The scientific and medical literature clearly shows that manganese poisoning is related to the condition called Parkinsonism, and likely either causes it alone or significantly contributes to its etiology. The reason courts have been slow to allow this linkage to be considered by juries—but as the recent decision by Judge O’Malley, of Federal Court in Ohio and appointed to oversee thousands of cases, indicates, is now changing—may be due to the varying collection of symptoms and a number of syndromes other than Parkinsonism. This makes a linkage with chronic manganese poisoning seem vague and difficult to pinpoint. But recent findings such as those at Mayo, which show a consistent profile of brain injury underlying the symptoms, firm up the linkage.
Lead and mercury also cause brain injury, but the issues are distinct in a number of ways. First, neither lead nor mercury have any essential role in the body as does manganese, and so are only considered toxic (and while there may be a concentration at which toxicity does not occur, there is no evidence that there is any concentration at which either of these metals plays any useful or essential role in the body).

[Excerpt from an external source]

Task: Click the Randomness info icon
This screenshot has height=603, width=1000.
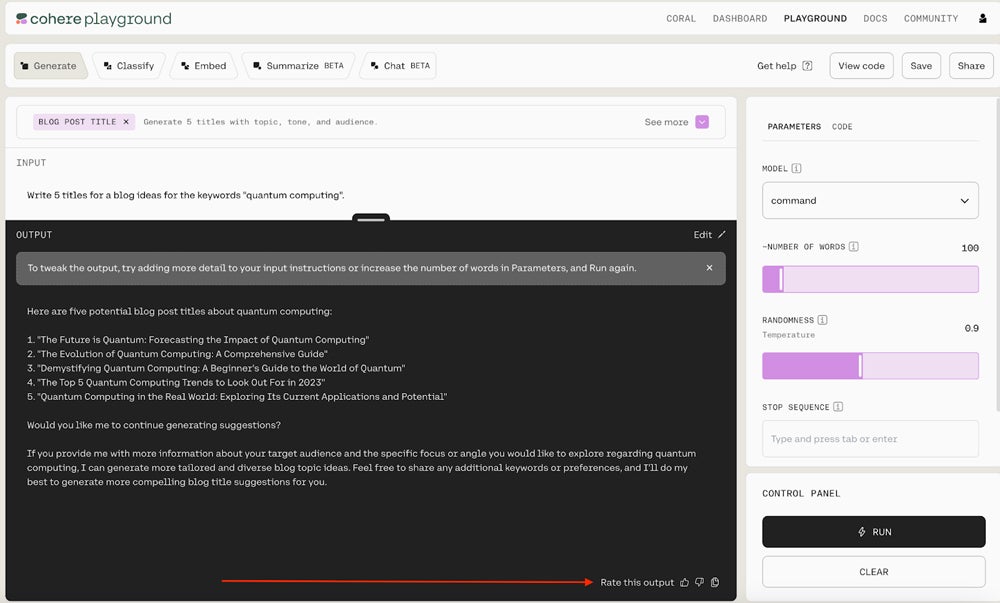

Second, while all three chemicals can cause significant effects in adults—and do—the primary concern of mercury and lead is in young children and pregnant women (fetuses), whereas manganese poisoning is more exclusively limited to adult occupational exposure (obviously a potential problem for pregnant women or those of child bearing age who may become pregnant). The levels and timing of effect in prenatal exposures is entirely different and more complex than that in adults, especially in determining the accurate exposure assessment for the fetus.

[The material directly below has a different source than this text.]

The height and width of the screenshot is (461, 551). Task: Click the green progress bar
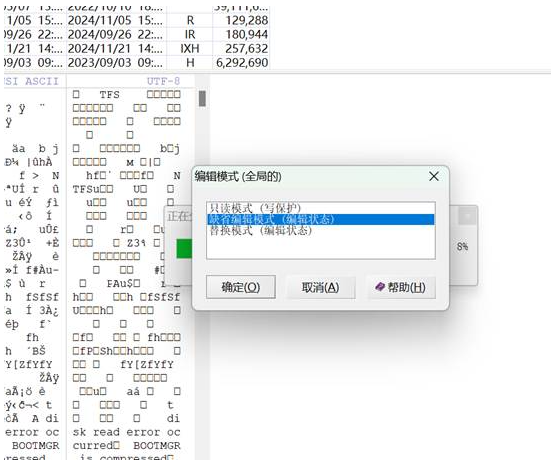pyautogui.click(x=184, y=248)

Third, while both mercury and lead cross the blood brain barrier and also the placenta easily, either in metallic state or as an organo metallic compound (ethyl lead; methyl or ethyl mercury, usually), they do so passively, down a concentration gradient (from high—in the blood—to low—in the brain. Lead may attach to some proteins but this appears to be a minor pathway. As such, these chemicals tend to diffuse through the brain and concentrate in areas of highest fat content—the cerebral cortex. Manganese, as an essential mineral, crosses the blood brain barrier through active transport and is then carried to the parts of the brain where it is used. In poisoning this process for the most part is simply intensified. This explains the localized concentration of manganese in the globus pallidus and in the ….. and the characteristic, particular Parkinsonian type of effects seen in this type of poisoning.
Mercury and lead tend to concentrate in the cerebral cortex and in lower level, chronic poisoning (necessarily lower level to become chronic), affecting various higher end cognitive and behavioral functioning. Mercury, during, neonatal development also appears to disturb the orderly organizational neuronal structures. This produces the different effects seen in mercury and lead poisoning, and between mercury and lead.